In response to a surge in freshman enrollment, the university has repurposed the kitchen spaces in the Pentagon Community into dormitory rooms.
This adjustment, made over the summer, is part of the university’s broader strategy to ensure that all students, particularly the influx of new freshmen, have access to housing on LSU’s campus.
“We saw over the summer that there was a great demand to attend LSU and to live on campus from incoming first-year students and continuing students,” said Catherine David, LSU’s associate director of communications and development for the Department of Residential Life. “We looked at different spaces on campus that we could use as student rooms. We had to think outside the box.”
The kitchens, previously equipped with basic amenities such as a stove, sink and microwave, have been renovated to include beds, desks and storage units. The original kitchen shelves were left in the rooms for resident storage.

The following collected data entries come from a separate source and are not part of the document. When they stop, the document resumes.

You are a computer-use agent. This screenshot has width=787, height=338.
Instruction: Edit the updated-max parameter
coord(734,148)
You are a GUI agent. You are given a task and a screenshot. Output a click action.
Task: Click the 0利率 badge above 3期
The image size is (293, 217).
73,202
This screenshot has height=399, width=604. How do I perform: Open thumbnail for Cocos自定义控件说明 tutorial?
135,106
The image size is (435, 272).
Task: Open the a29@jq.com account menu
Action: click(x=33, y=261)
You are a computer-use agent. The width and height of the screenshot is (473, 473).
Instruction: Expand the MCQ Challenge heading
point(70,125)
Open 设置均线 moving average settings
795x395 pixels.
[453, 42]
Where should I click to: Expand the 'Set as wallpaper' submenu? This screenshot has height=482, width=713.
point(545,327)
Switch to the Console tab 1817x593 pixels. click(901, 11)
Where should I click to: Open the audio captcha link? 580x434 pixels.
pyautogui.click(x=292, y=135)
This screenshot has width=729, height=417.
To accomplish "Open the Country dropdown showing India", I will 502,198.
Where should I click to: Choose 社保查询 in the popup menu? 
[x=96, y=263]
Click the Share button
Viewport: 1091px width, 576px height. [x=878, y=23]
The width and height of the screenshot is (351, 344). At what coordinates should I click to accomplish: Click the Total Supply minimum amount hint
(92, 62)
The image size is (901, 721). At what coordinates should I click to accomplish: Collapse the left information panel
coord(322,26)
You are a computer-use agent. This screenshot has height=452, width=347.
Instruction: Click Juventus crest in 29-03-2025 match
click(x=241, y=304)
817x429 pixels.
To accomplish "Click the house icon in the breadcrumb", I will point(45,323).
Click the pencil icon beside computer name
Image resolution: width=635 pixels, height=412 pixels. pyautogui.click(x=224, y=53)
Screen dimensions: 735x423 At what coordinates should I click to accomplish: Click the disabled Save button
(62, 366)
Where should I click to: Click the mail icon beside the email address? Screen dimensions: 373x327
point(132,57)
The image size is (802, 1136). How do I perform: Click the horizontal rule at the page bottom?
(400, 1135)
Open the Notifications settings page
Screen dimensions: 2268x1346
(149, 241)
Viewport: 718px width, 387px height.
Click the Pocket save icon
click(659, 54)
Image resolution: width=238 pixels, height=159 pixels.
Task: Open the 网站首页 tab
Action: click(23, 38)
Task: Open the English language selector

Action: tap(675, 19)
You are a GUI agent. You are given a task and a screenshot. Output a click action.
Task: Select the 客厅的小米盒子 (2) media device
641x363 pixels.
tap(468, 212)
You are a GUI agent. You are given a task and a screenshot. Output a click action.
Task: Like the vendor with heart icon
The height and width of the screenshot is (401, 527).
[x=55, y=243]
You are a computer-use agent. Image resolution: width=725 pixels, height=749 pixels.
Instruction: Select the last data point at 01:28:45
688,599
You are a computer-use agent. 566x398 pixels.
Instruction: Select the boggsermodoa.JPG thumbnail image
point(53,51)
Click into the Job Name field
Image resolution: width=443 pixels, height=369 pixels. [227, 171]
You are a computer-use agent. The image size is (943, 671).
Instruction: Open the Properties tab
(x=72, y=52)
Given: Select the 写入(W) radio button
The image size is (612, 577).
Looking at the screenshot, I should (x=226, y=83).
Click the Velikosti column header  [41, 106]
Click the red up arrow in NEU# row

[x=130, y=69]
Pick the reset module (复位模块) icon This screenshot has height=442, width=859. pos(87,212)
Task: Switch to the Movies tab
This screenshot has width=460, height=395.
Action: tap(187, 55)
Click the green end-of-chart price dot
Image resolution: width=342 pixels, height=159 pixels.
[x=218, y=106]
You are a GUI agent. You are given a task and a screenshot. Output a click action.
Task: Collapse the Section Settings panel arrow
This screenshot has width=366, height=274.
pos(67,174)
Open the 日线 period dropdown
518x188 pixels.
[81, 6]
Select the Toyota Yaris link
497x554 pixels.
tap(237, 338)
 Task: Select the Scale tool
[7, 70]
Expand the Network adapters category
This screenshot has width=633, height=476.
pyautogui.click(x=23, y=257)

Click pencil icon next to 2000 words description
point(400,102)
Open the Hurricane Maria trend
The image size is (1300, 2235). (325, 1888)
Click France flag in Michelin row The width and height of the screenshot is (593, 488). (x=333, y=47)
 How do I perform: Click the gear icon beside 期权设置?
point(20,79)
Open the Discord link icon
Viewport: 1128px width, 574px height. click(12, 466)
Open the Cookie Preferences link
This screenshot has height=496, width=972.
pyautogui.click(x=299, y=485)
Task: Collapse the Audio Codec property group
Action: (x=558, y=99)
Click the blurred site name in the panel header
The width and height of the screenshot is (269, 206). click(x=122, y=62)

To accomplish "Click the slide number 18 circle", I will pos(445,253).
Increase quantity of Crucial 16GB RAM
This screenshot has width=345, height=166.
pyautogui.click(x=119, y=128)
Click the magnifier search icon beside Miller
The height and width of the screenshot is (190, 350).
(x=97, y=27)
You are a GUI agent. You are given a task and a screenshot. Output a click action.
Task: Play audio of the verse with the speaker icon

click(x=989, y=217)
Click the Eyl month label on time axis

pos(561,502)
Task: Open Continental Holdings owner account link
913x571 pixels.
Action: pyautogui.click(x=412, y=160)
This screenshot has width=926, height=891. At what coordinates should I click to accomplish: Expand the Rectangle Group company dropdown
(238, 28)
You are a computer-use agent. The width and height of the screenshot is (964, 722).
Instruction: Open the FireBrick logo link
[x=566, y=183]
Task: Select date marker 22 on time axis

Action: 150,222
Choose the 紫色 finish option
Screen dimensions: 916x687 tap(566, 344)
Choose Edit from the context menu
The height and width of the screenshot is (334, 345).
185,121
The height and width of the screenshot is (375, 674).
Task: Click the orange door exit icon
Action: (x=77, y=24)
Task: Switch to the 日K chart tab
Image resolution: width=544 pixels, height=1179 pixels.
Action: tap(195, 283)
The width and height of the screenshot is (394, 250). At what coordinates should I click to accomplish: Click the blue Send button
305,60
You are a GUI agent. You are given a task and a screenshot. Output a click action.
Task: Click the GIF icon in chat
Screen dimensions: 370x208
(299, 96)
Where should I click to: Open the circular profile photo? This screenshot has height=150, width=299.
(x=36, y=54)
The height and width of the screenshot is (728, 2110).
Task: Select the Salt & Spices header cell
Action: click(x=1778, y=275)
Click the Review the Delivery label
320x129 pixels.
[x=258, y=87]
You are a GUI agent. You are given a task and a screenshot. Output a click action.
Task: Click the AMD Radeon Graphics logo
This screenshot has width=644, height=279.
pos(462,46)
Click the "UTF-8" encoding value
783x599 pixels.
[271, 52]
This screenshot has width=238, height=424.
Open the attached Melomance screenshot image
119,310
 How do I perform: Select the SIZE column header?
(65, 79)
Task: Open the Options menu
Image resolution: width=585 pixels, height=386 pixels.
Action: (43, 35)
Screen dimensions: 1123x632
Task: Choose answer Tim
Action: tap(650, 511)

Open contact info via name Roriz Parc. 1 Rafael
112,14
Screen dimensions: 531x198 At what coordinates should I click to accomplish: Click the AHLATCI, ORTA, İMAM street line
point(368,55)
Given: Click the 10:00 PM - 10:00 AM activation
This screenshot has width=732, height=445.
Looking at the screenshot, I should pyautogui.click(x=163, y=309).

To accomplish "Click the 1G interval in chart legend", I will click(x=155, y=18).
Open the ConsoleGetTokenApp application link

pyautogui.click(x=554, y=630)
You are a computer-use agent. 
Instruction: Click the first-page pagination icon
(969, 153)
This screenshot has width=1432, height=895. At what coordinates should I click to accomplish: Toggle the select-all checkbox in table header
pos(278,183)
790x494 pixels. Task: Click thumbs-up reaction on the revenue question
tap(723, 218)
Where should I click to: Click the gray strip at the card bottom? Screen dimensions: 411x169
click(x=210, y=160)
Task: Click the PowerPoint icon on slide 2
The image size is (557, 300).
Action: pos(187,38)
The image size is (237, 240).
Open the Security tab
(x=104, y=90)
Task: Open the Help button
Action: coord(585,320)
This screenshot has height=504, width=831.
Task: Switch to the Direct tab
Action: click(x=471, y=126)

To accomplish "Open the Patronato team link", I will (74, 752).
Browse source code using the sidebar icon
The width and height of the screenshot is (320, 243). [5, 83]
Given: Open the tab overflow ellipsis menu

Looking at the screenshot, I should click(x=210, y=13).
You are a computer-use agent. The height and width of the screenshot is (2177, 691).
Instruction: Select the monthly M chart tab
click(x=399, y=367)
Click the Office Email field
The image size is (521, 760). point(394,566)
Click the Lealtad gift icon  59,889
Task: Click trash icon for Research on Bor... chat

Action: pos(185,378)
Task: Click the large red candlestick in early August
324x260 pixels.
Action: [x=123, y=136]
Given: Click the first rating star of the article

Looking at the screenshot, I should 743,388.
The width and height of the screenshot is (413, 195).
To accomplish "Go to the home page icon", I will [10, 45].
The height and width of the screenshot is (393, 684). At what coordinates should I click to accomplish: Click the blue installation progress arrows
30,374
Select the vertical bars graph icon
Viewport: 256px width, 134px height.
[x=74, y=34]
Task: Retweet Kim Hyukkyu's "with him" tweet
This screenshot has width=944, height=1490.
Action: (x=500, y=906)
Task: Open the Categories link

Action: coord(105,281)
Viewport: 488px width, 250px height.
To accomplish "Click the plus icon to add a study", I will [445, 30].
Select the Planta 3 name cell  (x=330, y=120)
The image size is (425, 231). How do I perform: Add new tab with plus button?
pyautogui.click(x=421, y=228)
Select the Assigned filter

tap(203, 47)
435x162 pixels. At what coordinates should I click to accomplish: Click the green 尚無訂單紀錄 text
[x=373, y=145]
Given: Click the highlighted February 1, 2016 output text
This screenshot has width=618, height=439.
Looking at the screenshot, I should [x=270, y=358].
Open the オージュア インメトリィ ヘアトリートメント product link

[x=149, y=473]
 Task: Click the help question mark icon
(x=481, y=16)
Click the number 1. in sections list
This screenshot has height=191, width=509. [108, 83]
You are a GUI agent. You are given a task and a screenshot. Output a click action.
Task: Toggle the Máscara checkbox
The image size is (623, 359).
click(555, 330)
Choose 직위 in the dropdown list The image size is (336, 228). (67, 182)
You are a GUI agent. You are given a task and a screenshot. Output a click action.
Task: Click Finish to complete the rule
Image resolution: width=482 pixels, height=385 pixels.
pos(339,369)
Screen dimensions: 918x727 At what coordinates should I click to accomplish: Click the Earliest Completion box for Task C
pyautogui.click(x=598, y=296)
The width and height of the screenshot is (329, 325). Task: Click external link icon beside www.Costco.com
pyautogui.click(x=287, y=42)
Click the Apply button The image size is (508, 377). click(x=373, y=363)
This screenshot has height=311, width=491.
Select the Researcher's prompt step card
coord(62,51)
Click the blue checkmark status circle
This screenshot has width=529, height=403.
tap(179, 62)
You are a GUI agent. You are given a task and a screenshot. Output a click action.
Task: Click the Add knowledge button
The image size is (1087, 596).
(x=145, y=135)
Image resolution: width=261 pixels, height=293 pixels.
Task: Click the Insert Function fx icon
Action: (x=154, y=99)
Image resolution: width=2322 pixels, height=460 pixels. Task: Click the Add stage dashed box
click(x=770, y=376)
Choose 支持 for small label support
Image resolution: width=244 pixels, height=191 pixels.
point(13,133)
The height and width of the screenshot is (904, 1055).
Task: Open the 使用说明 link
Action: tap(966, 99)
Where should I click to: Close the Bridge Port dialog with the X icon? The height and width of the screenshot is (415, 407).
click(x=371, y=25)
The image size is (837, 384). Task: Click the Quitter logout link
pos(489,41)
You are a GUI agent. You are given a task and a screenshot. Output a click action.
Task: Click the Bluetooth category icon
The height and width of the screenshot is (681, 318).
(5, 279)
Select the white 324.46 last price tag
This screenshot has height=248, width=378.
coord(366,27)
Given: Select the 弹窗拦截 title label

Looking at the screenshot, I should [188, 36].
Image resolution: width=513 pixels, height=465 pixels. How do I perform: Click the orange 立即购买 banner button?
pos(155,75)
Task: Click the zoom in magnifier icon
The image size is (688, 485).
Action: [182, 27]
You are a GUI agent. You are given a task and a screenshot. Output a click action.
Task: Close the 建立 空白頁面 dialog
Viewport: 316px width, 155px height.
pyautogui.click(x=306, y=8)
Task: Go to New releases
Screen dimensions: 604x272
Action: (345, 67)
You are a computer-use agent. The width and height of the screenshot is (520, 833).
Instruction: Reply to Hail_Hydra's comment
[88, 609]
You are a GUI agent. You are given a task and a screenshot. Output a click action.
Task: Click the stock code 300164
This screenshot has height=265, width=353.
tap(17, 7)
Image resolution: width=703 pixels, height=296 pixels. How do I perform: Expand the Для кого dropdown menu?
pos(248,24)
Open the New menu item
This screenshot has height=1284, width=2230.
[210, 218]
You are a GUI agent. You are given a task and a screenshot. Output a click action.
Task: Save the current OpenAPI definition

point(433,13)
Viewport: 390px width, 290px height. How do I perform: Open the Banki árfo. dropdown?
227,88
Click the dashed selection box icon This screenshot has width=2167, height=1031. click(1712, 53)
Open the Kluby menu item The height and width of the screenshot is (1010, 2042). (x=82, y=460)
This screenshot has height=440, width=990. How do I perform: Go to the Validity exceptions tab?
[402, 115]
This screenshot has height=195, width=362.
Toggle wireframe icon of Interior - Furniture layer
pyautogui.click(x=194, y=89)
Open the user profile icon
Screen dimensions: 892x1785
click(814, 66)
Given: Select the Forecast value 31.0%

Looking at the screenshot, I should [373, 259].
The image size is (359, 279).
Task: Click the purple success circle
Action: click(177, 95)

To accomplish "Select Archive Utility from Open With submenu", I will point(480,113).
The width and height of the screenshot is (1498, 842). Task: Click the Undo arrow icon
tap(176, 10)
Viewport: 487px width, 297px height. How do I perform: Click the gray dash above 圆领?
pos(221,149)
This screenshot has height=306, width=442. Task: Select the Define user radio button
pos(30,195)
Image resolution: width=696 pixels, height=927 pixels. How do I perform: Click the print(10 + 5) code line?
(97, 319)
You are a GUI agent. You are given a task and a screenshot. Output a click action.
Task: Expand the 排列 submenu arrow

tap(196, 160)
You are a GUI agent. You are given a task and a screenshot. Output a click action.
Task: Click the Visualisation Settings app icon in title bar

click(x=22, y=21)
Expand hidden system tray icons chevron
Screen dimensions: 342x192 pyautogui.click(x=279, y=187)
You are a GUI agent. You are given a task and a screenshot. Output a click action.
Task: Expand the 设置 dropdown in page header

Each new dorm room is designed to accommodate two students, doubling the capacity of the original space.
Despite the transformation, students still have access to kitchen facilities. “Every building has five vertical stacks; one stack in each building has a kitchen, and the other four stacks are student rooms,” David explained.
This ensures that while some kitchens have been converted, each building still retains at least one communal kitchen space for residents to use.
“We want to make sure as many people can have the on-campus experience as possible while being safe and not compromising the quality,” David saved.
Ironically, the decision to repurpose these rooms isn’t entirely new. When the Pentagon Community was first constructed in 1923, these spaces were originally designed as dormitories.
“The rooms were originally student rooms transformed into kitchens,” said David. Over time, the rooms were transformed into kitchens to serve the needs of students, only to be reverted to their original purpose almost a century later.